● **Material to process**
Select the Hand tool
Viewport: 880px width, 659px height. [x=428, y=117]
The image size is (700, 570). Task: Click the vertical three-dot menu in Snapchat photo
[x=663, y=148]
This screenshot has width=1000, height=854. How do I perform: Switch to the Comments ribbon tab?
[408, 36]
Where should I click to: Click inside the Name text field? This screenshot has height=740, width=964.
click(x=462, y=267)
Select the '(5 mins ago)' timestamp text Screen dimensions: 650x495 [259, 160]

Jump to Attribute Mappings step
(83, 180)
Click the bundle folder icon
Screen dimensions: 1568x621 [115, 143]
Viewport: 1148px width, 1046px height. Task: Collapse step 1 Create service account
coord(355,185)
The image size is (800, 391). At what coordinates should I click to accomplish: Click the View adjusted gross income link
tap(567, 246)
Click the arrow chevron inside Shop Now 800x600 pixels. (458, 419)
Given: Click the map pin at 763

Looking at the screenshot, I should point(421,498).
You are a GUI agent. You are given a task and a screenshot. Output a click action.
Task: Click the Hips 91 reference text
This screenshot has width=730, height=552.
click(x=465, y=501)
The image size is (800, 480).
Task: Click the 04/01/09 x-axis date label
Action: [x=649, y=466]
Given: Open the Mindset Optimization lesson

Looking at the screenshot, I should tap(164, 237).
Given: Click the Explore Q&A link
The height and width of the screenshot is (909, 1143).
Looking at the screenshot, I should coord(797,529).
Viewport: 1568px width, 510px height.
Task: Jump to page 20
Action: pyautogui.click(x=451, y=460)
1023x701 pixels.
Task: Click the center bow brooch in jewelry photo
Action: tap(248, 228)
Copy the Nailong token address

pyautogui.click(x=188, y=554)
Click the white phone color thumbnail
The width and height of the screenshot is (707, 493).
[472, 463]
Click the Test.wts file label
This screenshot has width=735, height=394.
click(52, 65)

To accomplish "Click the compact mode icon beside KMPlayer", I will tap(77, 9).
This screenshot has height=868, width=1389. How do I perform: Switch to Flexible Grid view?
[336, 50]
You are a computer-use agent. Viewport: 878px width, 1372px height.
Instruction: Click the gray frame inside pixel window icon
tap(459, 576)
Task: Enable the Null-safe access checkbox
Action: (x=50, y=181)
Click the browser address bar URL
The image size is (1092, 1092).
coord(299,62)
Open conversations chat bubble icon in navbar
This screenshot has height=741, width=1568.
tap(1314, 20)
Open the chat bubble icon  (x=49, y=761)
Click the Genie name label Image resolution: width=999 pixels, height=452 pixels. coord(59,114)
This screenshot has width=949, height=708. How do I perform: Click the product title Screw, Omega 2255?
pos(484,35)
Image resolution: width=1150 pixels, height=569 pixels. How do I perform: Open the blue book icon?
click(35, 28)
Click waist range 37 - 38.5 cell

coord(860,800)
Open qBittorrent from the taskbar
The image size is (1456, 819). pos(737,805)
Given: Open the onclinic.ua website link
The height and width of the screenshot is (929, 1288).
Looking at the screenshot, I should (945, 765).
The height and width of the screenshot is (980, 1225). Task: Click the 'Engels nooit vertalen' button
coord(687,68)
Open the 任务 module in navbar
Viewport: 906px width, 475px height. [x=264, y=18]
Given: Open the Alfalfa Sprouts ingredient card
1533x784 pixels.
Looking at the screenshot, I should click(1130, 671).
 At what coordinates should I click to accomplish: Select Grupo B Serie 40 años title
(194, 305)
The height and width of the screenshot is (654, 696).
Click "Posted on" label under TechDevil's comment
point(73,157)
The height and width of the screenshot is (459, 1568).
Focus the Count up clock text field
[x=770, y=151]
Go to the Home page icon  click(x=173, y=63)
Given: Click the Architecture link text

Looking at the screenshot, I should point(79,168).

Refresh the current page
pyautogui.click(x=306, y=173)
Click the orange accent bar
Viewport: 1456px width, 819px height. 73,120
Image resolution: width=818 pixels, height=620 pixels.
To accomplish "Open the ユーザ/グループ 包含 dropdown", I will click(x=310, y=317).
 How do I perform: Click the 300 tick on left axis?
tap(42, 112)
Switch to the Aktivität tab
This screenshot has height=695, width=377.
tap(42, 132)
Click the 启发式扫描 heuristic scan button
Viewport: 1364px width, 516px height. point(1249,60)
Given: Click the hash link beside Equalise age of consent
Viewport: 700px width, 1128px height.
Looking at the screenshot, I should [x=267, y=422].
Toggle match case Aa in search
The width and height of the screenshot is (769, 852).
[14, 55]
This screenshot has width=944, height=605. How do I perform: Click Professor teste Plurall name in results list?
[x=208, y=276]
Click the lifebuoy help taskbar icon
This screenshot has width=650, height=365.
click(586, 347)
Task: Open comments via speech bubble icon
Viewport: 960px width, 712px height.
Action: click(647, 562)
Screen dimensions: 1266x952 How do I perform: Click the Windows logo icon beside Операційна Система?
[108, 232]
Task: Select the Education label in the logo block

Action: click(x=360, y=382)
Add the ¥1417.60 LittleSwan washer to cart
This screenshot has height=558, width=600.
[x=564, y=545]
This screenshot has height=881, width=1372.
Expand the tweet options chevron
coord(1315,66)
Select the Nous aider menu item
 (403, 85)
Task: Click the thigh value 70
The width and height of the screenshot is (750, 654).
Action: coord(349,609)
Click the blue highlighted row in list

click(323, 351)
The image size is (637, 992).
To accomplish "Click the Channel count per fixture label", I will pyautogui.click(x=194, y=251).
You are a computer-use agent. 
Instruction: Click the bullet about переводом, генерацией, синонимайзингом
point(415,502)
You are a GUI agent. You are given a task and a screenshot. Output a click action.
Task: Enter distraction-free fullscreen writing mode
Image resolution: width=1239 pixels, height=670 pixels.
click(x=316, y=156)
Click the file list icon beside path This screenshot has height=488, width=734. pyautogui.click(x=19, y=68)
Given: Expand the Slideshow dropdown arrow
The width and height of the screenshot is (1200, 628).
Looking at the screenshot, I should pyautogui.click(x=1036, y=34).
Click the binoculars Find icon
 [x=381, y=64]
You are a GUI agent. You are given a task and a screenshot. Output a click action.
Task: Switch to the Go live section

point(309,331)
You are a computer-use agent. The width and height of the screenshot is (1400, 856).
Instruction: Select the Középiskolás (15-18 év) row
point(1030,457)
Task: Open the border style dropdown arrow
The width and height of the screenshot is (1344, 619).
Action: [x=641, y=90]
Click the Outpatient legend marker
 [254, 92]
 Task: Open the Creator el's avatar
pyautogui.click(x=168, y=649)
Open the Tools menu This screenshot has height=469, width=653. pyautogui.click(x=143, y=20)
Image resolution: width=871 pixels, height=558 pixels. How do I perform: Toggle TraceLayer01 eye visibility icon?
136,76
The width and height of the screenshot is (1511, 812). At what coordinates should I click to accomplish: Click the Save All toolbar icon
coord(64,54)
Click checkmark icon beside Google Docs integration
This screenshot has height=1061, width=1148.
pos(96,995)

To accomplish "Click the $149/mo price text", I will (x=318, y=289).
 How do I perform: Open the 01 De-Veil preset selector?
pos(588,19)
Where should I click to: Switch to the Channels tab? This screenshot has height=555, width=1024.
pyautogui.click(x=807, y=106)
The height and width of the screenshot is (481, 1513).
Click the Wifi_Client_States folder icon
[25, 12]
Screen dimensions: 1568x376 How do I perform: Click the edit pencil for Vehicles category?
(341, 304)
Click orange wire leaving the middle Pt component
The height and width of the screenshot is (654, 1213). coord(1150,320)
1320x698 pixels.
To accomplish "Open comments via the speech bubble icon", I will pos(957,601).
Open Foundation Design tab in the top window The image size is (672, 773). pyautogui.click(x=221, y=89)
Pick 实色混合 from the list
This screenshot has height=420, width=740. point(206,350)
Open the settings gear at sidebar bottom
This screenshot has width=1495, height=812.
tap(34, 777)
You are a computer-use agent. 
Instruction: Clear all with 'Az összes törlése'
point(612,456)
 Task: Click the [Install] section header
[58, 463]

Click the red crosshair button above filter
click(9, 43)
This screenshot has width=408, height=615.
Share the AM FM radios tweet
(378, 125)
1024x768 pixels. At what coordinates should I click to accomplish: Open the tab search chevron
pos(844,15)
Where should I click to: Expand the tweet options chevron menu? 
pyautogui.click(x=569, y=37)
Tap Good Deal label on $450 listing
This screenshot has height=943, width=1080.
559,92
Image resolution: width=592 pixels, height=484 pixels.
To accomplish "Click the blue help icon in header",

● **To be done**
Can you swap "Hand tool" for "Zoom tool" in the lines running from the start of the entries through the line holding "coord(355,185)", inclusive, and give only those lines again with nothing else changed?

● **Result for this exercise**
Select the Zoom tool
Viewport: 880px width, 659px height. [x=428, y=117]
The image size is (700, 570). Task: Click the vertical three-dot menu in Snapchat photo
[x=663, y=148]
This screenshot has width=1000, height=854. How do I perform: Switch to the Comments ribbon tab?
[408, 36]
Where should I click to: Click inside the Name text field? This screenshot has height=740, width=964.
click(x=462, y=267)
Select the '(5 mins ago)' timestamp text Screen dimensions: 650x495 [259, 160]

Jump to Attribute Mappings step
(83, 180)
Click the bundle folder icon
Screen dimensions: 1568x621 [115, 143]
Viewport: 1148px width, 1046px height. Task: Collapse step 1 Create service account
coord(355,185)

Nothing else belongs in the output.